Japan’s space agency aims to establish a successful launch business with its new H3 rocket

Japan’s space agency aims to establish a successful launch business with its new H3 rocket

Japan’s space agency, Japan Aerospace Exploration Agency (JAXA), and its prime contractor, Mitsubishi Heavy Industries (MHI), are aiming to establish a lucrative launch business with their new H3 rocket. The H3 rocket completed its first successful flight last month, marking a significant milestone in the increasingly competitive market dominated by Space X.

The H3 rocket is being developed as the successor to the current mainstay H-2A rocket, which has a high success rate of 98% but struggles with high launch costs that make it less competitive globally. Mayuki Niitsu, MHI’s H3 rocket project manager, stated that the plan is to conduct at least six launches per year to meet the growing demand for communication, observation, and security satellites. Niitsu acknowledged the significant demand for rockets in the commercial market and the need for alternatives to Space X.

After a failed debut launch last year, the H3 rocket successfully reached orbit and released two small observation satellites on February 17. Mitsubishi Heavy Industries plans to take over H3 production and launches from JAXA, with hopes of making the project commercially viable.

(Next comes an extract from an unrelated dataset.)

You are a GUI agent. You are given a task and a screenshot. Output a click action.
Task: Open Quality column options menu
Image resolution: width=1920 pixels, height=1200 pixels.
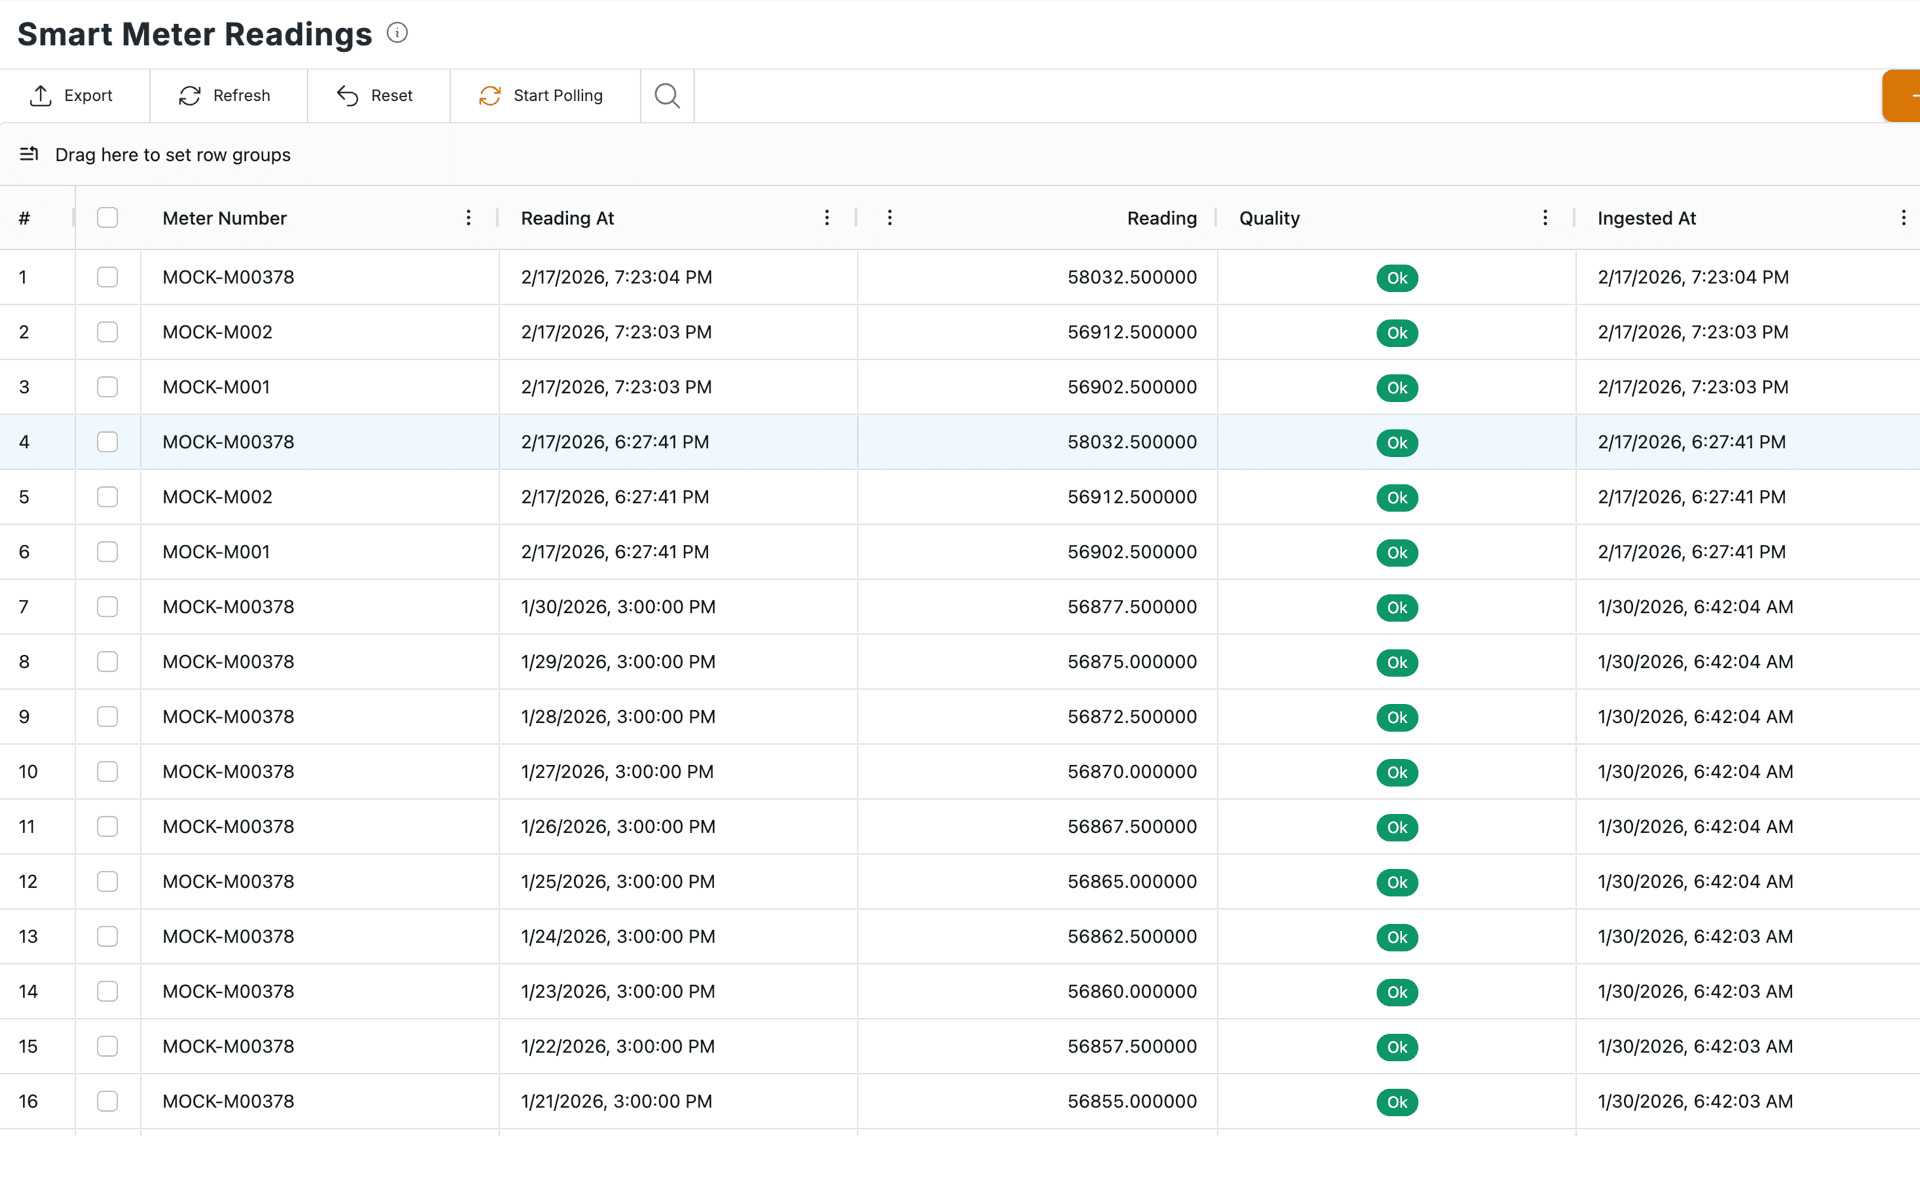click(x=1545, y=218)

The rocket’s first and second stages were showcased to the media before being transported to the Tanegashima Space Center for final assembly.

The H3 rocket is designed to carry larger payloads than the H-2A at half the cost, aiming to become more globally competitive. Despite the relatively high launch cost of about 50 billion yen ($330 million), MHI officials are optimistic about achieving better price competitiveness after around a dozen launches. Niitsu highlighted the importance of providing flexible launch schedules and meeting clients’ needs to stay competitive in the market.

In January, a H-2A rocket successfully placed a spy satellite into orbit, followed by JAXA’s unmanned spacecraft SLIM making the world’s first “pinpoint” moon landing. These achievements underline Japan’s progress and ambition in the space industry.